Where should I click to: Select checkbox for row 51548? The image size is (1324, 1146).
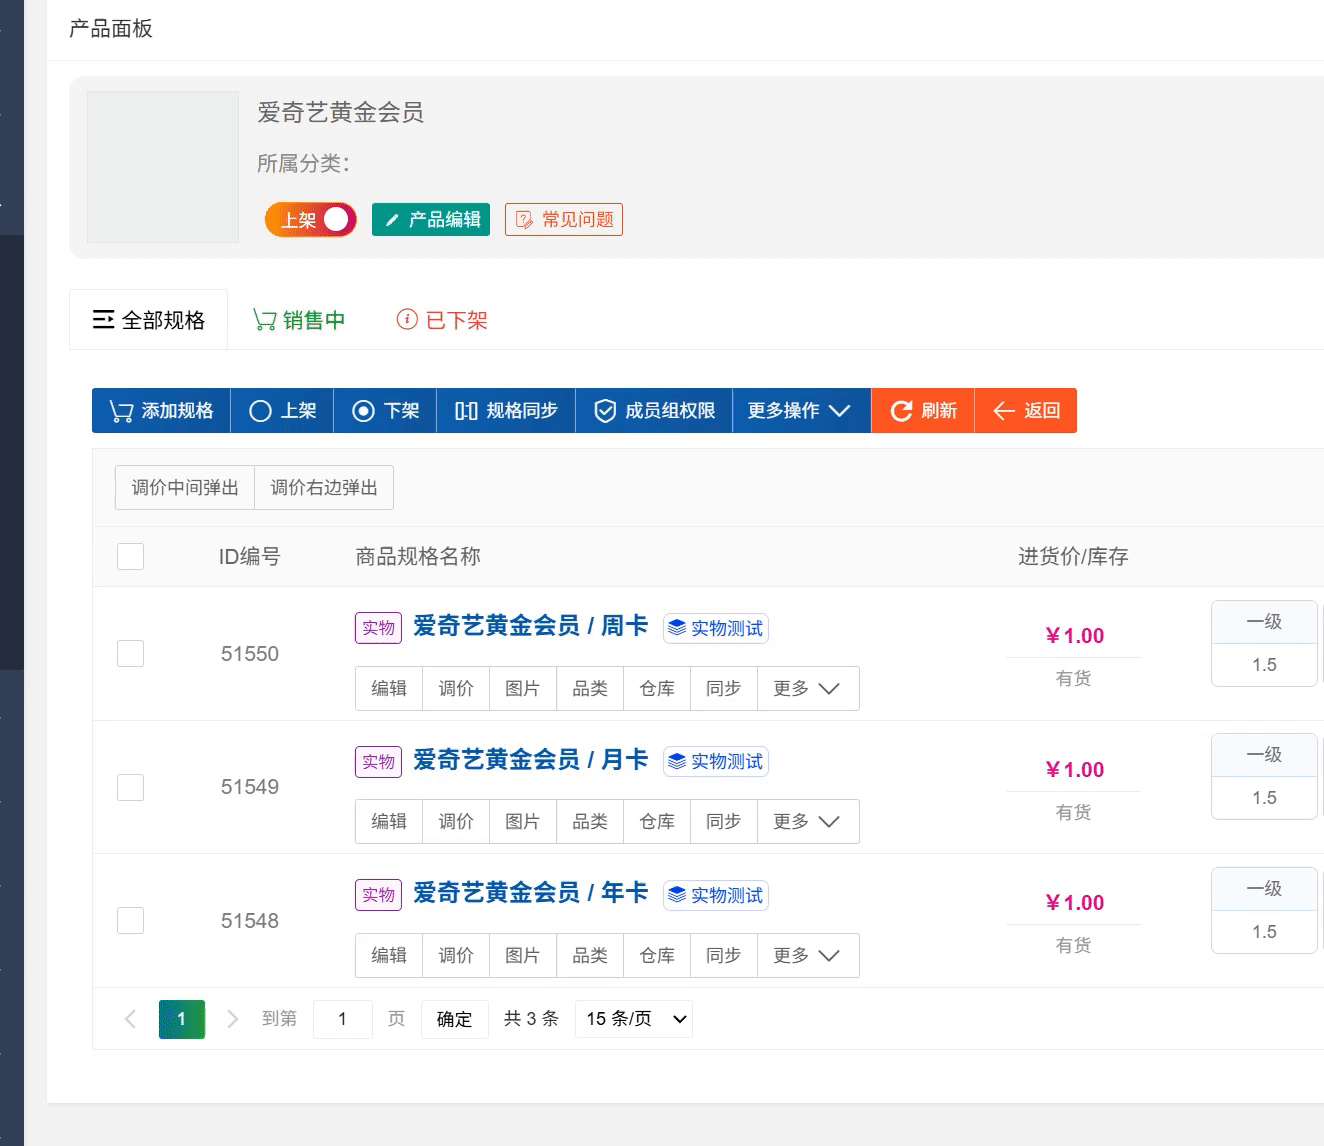click(130, 920)
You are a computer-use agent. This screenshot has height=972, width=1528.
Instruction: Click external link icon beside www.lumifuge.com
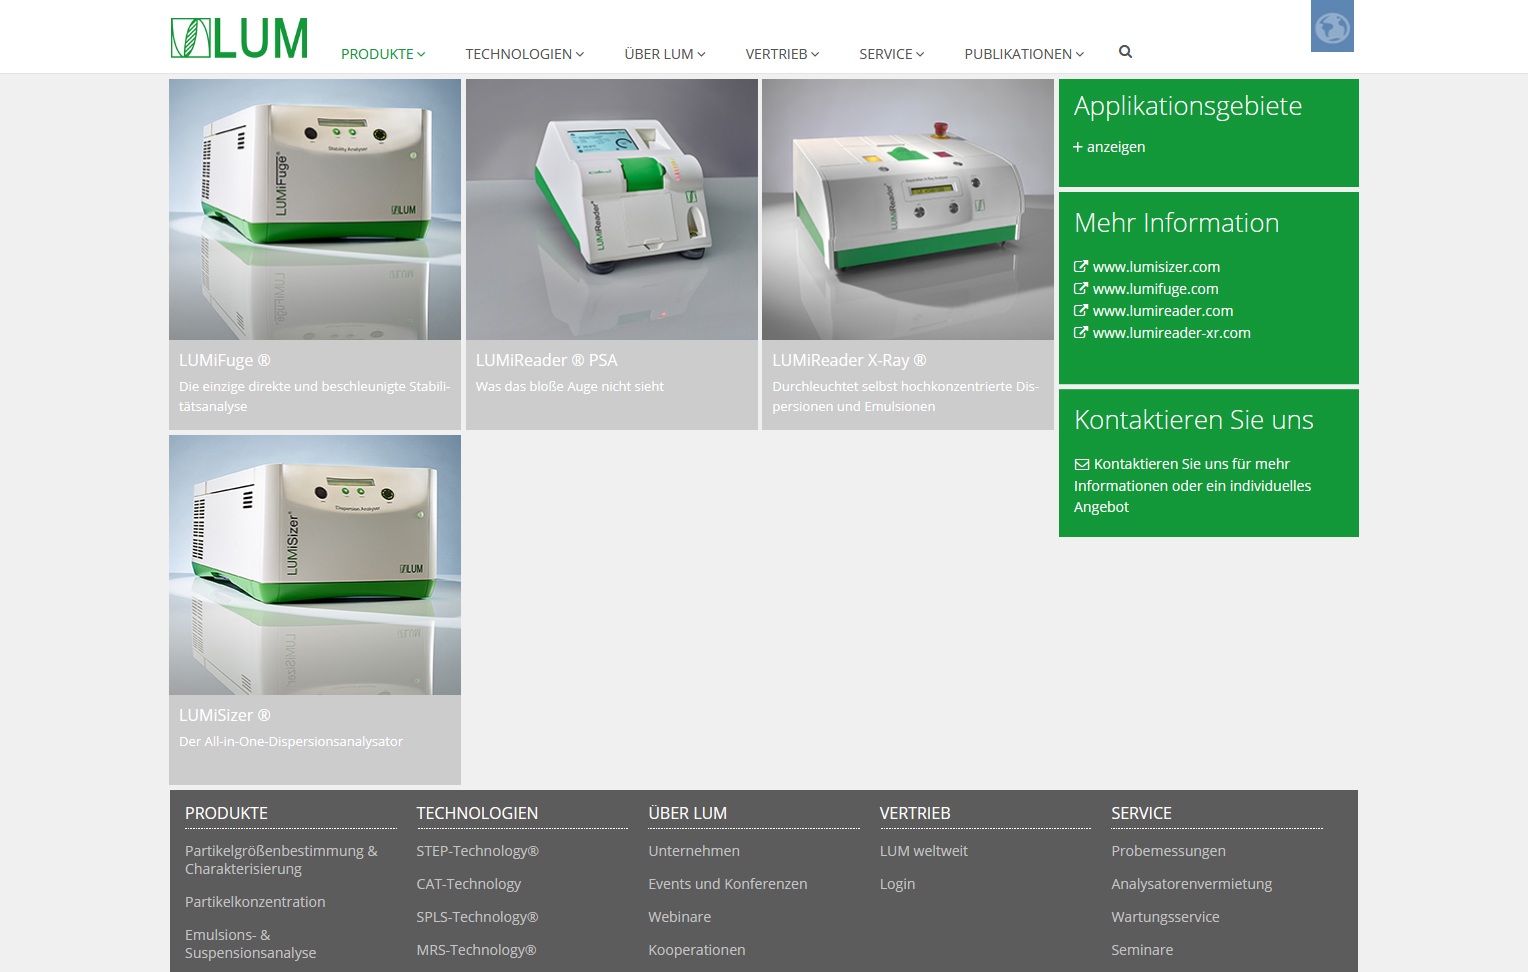coord(1080,289)
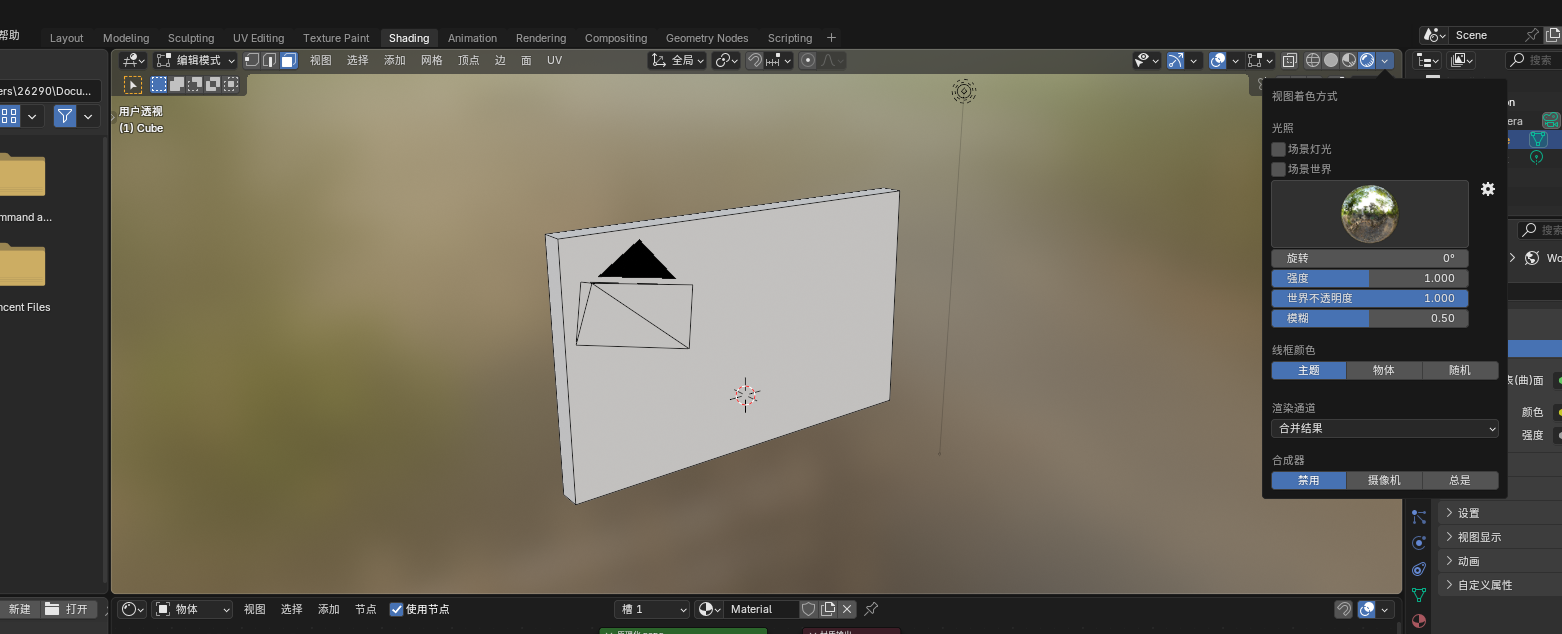Image resolution: width=1562 pixels, height=634 pixels.
Task: Toggle 使用节点 checkbox
Action: pos(396,609)
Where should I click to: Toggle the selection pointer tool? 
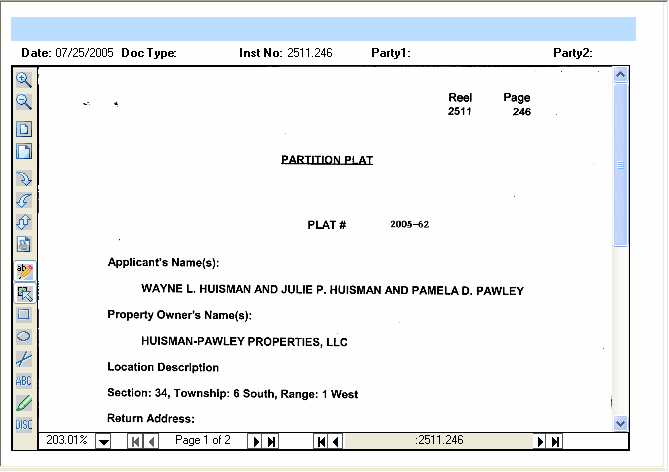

_DIRECTIONS_. Pictures aside, set down the lines from the one containing "Instruction: Click external" through the end of the records above, exactly and only those.

_SOLUTION TO THE EXERCISE_.
Instruction: Click external link icon beside www.lumifuge.com
coord(1080,289)
Image resolution: width=1562 pixels, height=634 pixels.
Task: Toggle 使用节点 checkbox
Action: pos(396,609)
Where should I click to: Toggle the selection pointer tool? 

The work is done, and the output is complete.